MHP leader disputes ‘civilian martyrs’ plan
ISTANBUL - Daily News with wires
Nationalist Movement Party leader Devlet Bahçeli speaks to his lawmakers at a parliamentary group meeting. DAILY NEWS photo
A government plan to extend the “martyr” status to civilians is absurd, Nationalist Movement Party (MHP) leader Devlet Bahçeli said yesterday, pointing to the cases of slain journalist Hrant Dink and the smugglers killed in a botched air raid at Uludere.“On what grounds will Hrant Dink, for example, be elevated to the status of a martyr? How can people involved in smuggling be regarded as martyrs? Martyrdom is not a bribe. It cannot be seen as a tool of distributing economic benefits,” Bahçeli said at his party’s parliamentary group meeting.
The MHP leader stressed that “martyrdom” was not a legal definition but an expression of “religious and national value” that required holders to be Muslims. “The government’s efforts to expand the definition of martyrdom is absurd and constitutes disrespect and injustice to the souls of the heroes who sacrificed their lives for the motherland,” he said.
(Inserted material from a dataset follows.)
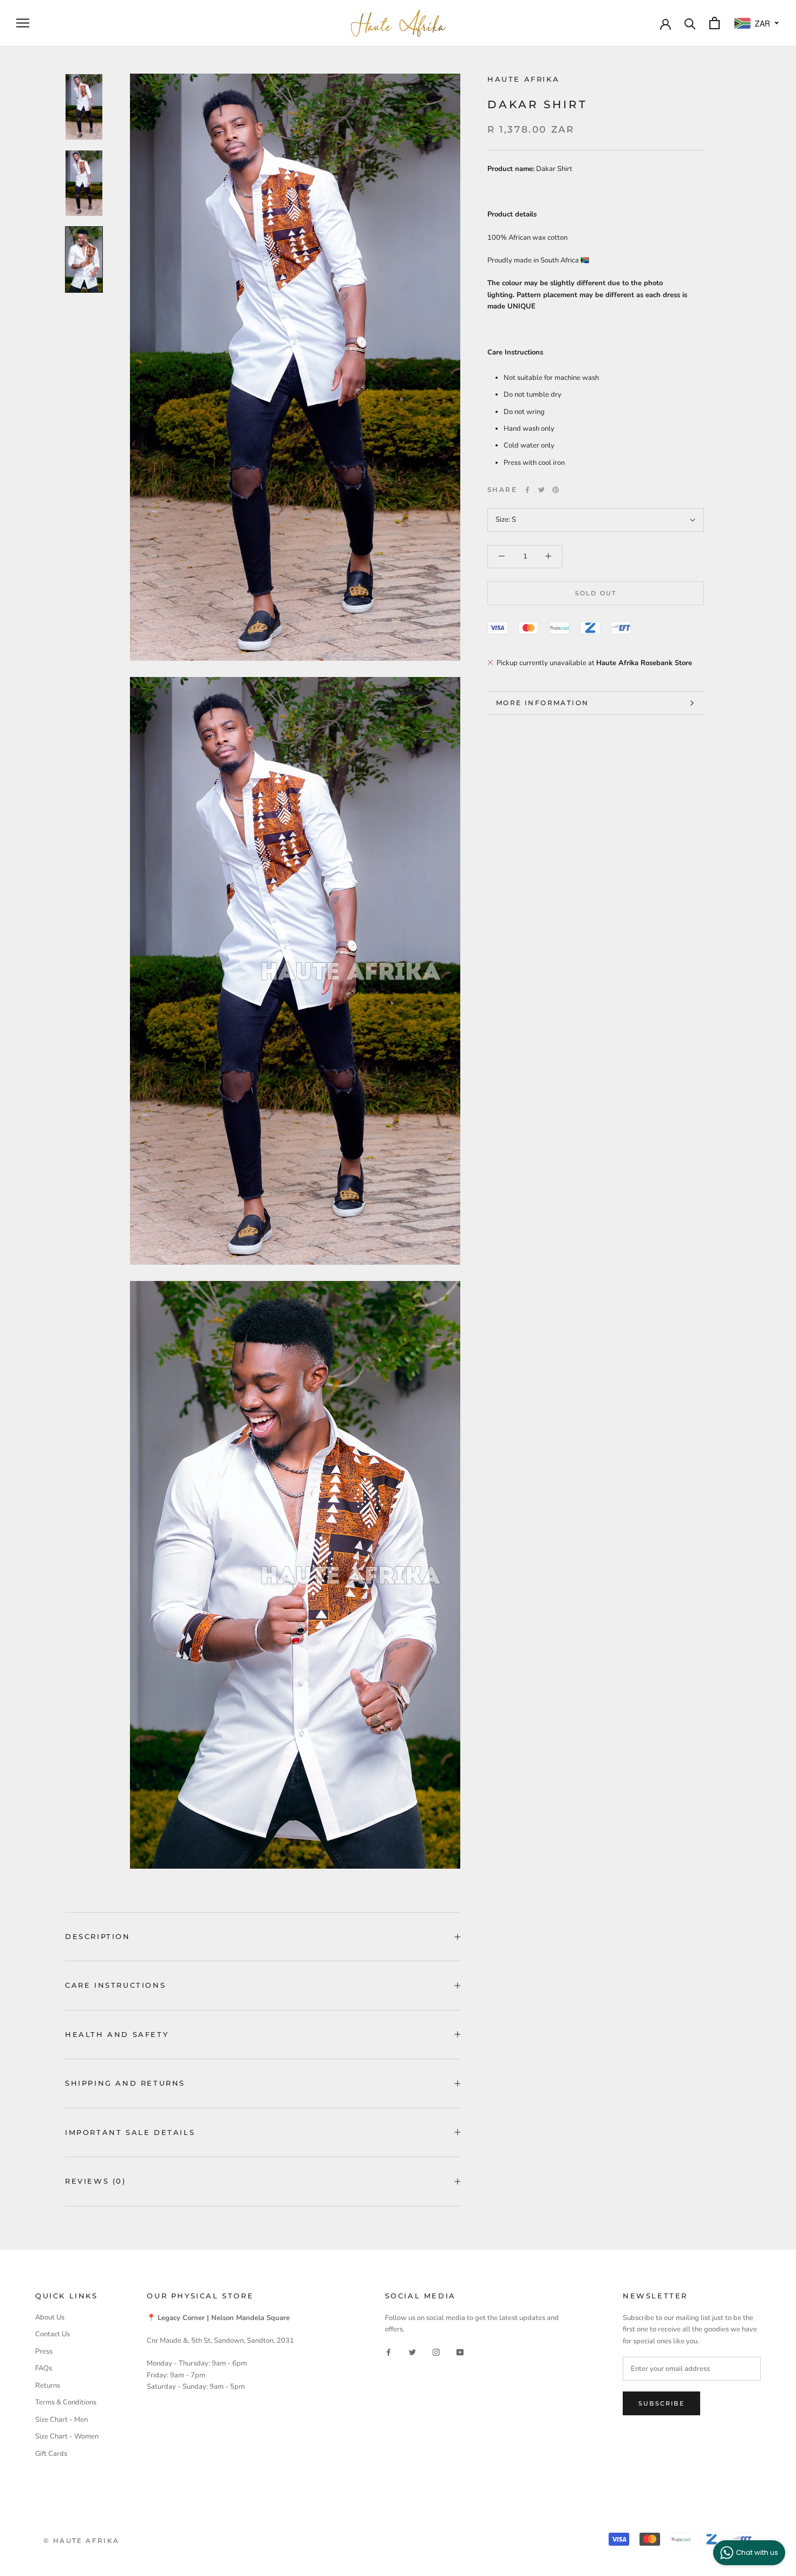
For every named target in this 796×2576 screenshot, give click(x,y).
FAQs (43, 2368)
Prime Minister Recep Tayyip Erdoğan said last week that 20 legal provisions would be amended and civilians killed in terrorist attacks would be also considered “martyrs” and benefit from state assistance.
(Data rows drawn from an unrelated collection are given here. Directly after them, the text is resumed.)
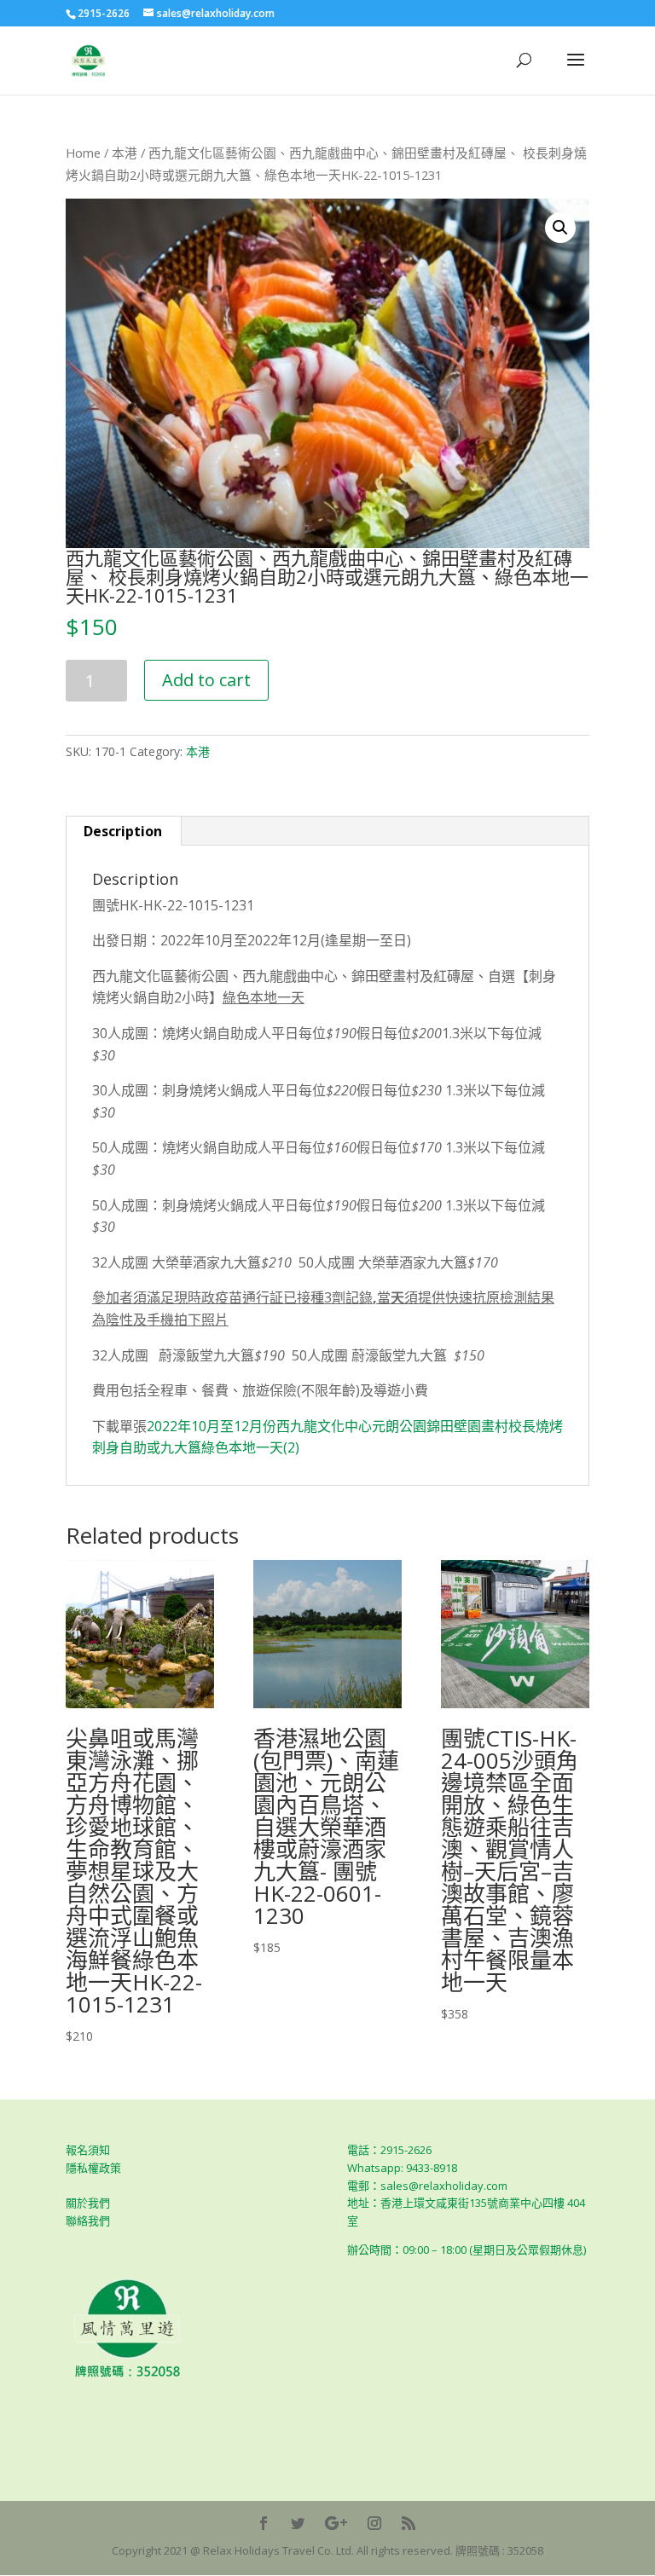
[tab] (123, 831)
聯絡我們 (88, 2220)
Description (123, 831)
Family and Social Policy Minister Fatma Şahin has suggested that Dink’s family could apply to benefit from the said assistance and counted the slain Uludere villagers in the scope of “civilian martyrs.”
Interior Minister İdris Naim Şahin stepped into the debate yesterday, stressing that the bill on the issue had not yet been drafted. “Everything will become clear when the bill is drawn up. A commission will be set up to decide who and under what circumstances will benefit from the bill,” he said in the southern city of Gaziantep.